» Dataset excerpts:
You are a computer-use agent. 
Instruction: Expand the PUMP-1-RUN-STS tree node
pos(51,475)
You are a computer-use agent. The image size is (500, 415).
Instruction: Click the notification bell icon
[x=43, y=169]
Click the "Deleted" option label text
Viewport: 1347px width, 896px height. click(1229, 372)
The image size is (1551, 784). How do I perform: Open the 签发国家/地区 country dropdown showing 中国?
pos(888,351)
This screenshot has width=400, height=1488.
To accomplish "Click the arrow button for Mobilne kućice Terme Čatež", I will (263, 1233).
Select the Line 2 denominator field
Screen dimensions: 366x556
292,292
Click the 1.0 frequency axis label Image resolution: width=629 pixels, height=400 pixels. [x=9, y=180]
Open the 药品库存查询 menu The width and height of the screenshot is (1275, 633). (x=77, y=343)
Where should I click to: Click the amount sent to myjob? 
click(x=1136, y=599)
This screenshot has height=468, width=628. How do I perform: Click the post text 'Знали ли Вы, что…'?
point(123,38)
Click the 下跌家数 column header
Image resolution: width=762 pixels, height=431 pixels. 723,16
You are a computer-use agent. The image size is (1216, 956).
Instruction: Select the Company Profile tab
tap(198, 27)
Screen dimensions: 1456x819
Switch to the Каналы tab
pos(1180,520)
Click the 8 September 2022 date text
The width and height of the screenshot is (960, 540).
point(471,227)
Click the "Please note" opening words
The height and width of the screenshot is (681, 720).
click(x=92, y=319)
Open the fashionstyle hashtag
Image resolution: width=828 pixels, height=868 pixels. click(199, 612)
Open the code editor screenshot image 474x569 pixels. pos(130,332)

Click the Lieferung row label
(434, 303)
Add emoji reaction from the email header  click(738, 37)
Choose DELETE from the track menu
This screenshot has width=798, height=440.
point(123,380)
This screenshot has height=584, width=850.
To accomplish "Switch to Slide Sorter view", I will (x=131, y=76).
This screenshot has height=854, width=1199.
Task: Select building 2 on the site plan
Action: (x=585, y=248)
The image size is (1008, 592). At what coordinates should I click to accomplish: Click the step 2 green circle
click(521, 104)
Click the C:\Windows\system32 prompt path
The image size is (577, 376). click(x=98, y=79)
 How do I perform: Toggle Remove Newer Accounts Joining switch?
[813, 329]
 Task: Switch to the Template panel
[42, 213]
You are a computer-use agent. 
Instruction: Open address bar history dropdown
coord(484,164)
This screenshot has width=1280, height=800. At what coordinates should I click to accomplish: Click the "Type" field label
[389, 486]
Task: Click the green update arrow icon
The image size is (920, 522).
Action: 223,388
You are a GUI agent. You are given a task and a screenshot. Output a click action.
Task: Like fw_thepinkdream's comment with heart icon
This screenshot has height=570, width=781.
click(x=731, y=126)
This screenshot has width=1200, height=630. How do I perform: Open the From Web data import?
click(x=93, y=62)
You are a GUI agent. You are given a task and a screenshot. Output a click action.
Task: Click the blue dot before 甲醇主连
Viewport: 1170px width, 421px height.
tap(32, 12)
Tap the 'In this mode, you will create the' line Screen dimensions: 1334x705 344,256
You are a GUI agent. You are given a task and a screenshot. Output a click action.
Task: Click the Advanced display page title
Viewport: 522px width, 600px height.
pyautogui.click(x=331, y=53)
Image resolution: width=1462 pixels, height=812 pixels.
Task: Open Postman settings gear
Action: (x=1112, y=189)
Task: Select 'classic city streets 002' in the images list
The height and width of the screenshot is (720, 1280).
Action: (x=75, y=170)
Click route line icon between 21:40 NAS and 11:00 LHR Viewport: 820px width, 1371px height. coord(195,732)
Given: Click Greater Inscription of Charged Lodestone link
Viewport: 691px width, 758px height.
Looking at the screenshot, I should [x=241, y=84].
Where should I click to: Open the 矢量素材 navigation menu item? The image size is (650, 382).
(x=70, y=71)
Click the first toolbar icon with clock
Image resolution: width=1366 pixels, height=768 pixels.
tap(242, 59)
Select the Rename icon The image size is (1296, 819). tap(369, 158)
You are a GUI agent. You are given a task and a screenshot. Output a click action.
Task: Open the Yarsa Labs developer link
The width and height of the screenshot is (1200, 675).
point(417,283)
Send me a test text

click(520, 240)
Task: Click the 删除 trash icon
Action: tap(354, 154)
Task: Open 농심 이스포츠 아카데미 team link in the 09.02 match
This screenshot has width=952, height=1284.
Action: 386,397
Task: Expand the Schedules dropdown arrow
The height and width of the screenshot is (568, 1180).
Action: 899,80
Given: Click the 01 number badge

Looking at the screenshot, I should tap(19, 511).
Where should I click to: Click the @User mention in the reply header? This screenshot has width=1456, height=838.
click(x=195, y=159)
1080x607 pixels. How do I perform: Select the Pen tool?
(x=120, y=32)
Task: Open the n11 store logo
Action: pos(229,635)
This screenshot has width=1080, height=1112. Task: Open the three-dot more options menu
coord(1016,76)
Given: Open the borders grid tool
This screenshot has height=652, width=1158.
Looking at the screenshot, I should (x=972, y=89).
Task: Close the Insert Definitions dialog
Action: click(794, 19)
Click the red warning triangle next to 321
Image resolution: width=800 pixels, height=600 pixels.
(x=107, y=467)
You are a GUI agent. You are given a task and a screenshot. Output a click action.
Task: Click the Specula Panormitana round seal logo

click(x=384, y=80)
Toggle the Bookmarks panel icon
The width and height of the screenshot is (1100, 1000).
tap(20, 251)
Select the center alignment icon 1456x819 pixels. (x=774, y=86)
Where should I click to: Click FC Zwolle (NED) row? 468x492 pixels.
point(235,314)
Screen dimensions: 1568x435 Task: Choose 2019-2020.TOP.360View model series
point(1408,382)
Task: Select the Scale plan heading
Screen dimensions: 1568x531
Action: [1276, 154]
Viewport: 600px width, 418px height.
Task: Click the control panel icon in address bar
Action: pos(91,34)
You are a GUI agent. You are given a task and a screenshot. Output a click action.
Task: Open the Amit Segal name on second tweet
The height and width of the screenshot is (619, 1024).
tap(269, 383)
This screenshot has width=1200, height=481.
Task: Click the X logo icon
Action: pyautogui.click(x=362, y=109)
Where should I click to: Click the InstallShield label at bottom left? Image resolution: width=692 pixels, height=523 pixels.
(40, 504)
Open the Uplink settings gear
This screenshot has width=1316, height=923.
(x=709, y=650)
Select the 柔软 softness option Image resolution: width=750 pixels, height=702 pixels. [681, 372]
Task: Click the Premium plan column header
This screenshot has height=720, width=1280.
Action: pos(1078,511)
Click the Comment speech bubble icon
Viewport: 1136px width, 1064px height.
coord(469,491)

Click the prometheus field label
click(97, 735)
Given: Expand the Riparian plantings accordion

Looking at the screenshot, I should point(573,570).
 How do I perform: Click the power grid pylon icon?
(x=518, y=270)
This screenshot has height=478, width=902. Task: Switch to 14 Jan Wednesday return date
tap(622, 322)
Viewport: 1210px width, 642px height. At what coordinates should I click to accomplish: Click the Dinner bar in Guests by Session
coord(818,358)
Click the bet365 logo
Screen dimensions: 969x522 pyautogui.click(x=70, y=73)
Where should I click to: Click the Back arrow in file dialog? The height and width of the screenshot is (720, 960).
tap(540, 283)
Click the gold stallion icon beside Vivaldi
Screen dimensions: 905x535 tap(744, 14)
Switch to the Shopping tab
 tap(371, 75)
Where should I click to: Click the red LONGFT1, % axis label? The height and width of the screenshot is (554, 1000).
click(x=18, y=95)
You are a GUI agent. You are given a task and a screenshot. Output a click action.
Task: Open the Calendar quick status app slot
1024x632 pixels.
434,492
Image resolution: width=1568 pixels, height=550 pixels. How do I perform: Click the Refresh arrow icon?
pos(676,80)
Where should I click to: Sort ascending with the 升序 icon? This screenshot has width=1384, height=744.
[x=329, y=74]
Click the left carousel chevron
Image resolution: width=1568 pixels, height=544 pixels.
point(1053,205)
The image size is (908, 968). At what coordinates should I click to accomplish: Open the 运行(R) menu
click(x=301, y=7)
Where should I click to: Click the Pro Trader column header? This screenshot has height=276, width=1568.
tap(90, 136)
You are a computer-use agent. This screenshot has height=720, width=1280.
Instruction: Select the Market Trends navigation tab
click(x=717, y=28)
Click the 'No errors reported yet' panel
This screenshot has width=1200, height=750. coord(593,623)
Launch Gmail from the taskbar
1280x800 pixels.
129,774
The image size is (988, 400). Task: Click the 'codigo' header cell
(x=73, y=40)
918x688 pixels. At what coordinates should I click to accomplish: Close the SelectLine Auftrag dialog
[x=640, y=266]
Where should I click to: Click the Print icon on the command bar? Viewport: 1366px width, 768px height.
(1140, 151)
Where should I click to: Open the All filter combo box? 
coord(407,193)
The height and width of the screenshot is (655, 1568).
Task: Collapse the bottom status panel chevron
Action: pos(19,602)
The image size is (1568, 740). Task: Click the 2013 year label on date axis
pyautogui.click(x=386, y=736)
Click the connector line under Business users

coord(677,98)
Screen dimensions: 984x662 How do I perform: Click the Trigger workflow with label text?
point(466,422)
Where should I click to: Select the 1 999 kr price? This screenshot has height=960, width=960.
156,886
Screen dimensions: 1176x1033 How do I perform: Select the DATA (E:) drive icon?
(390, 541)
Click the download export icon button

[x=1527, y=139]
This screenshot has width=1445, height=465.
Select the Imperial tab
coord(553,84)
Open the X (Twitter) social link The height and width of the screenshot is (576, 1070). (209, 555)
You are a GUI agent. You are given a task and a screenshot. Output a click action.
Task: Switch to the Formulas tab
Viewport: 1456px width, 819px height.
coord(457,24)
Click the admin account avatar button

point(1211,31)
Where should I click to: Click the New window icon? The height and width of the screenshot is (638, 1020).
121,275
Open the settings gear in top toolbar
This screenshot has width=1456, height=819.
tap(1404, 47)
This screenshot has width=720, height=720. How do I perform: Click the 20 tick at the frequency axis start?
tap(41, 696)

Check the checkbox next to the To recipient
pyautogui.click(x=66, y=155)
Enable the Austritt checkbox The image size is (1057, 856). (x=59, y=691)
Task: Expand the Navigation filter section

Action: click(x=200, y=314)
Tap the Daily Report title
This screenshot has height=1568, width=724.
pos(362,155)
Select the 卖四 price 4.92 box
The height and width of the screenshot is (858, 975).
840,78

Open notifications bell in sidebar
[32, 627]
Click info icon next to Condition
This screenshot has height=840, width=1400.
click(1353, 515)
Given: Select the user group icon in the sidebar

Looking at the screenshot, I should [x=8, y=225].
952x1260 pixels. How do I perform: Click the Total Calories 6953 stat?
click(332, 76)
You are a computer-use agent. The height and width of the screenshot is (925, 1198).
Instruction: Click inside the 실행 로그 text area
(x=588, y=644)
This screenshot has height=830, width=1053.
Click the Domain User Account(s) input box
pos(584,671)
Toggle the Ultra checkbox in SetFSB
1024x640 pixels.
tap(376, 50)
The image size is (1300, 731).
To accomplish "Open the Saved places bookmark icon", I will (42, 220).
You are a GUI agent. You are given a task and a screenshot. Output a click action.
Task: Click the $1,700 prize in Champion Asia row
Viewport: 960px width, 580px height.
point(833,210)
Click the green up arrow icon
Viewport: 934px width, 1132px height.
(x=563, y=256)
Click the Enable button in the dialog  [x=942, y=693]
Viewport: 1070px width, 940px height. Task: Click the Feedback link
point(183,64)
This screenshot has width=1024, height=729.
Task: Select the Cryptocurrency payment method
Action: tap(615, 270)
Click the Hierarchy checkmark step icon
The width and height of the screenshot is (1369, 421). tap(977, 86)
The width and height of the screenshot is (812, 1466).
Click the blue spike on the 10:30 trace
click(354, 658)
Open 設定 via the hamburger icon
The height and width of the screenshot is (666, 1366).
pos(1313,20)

» Aim:
Recast the records from the line with "Where should I click to: Click the red" to the line with "pos(676,80)", both included, as a Markdown table with the columns Row and Line. Give each line a row number and leave out blank lines.

» Solution to the exercise:
| Row | Line |
|---|---|
| 1 | Where should I click to: Click the red LONGFT1, % axis label? The height and width of the screenshot is (554, 1000). |
| 2 | click(x=18, y=95) |
| 3 | You are a GUI agent. You are given a task and a screenshot. Output a click action. |
| 4 | Task: Open the Calendar quick status app slot |
| 5 | 1024x632 pixels. |
| 6 | 434,492 |
| 7 | Image resolution: width=1568 pixels, height=550 pixels. How do I perform: Click the Refresh arrow icon? |
| 8 | pos(676,80) |